Aw; that sure is a shame. From within, may I recommend Carlson's Omega III and also Black Currant oil which is Omega VI?


----------



## darlisar (Aug 1, 2010)

Yes she does see the dr every 3 months. This time we were going to be going at a 4 month time span. Dr was gonna give it a shot since she had started menstrual cycle end of last year and thought her levels might start to not flucuate as much as had in past. As her past 2 visits her labs had remained normal. But had also said to call anytime I had any concerns, and would order labs or even see her earlier. Her endo is very thorough and we are very happy with her. It had been explained from the get go that she would have to be seen at least every 3 months til she was done with puberty and after that time it wouldn't be as often, except when she was an adult, married, and decided she wanted to have kids. This dry itchy skin thing is fairly new, as she has had in past just a little but would go away and not be bad. But last couple months it has been real bad and pretty constant. I have tried the vitamin e, ecema cream, etc. When she puts it on it seems to make her legs feel worse. Was trying to see if there was something to try until her next appt. But I will talk to dr about it too.


----------



## lainey (Aug 26, 2010)

I'm glad to see that she has a good care plan in place. Please know that we have to ask, as it is not always the case for everyone.

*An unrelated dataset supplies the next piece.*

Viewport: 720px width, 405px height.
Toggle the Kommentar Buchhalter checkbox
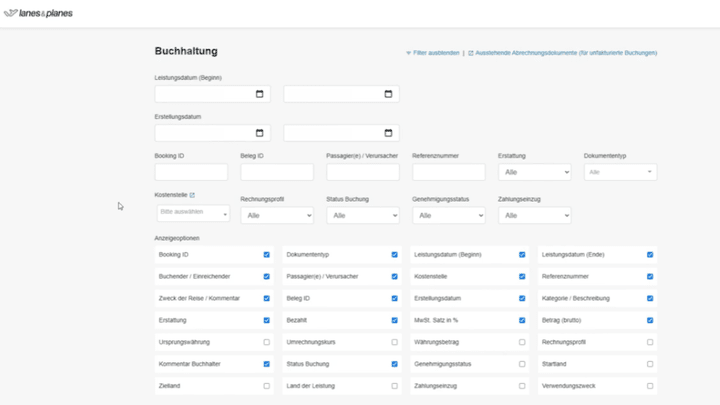point(266,364)
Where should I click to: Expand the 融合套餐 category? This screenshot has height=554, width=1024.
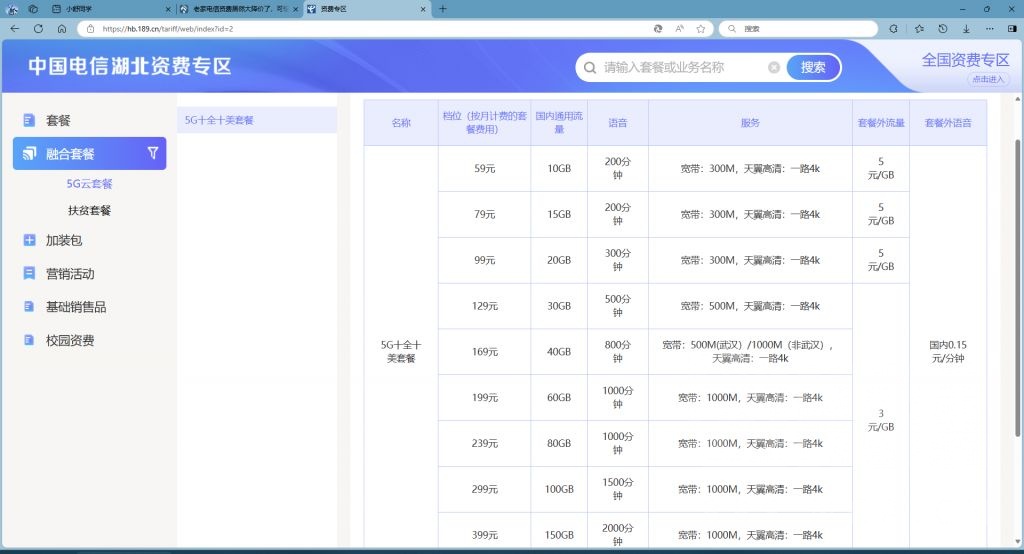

My next suggestion would be a dermatologist if you have not seen one yet--if it isn't responding as dry skin normally would, perhaps it is not that but something more along the lines of psoriasis or another skin condition. When ever someone has one autoimmune disease, that becomes a spring board for others. In that case, a prescription topical might be more helpful.

Some people also find that they become very hyper sensitive to all types of soaps, body washes and laundry soaps--if you haven't trialled a switch to hypoallergenic versions (Cetaphil to start, but if you search online there are many organic version of products such as these that are very gentle).

The other area to explore if you have not would be mild food allergies or other allergies. Once again, with an overactive immune system, these can come into play and manifest themselves in a variety of skin conditions.

Just trying to give some ideas, not knowing what other avenues you have explored.


----------



## northernlite (Oct 28, 2010)

Also look at Celiac Disease, it is in the family of autoimmune disorders and also can coexist with a disease called Dermatitis herpetiformis. This produces a rash like the one you describe. Gluten causes the damage to the intestine in CD and the rash in DH.


----------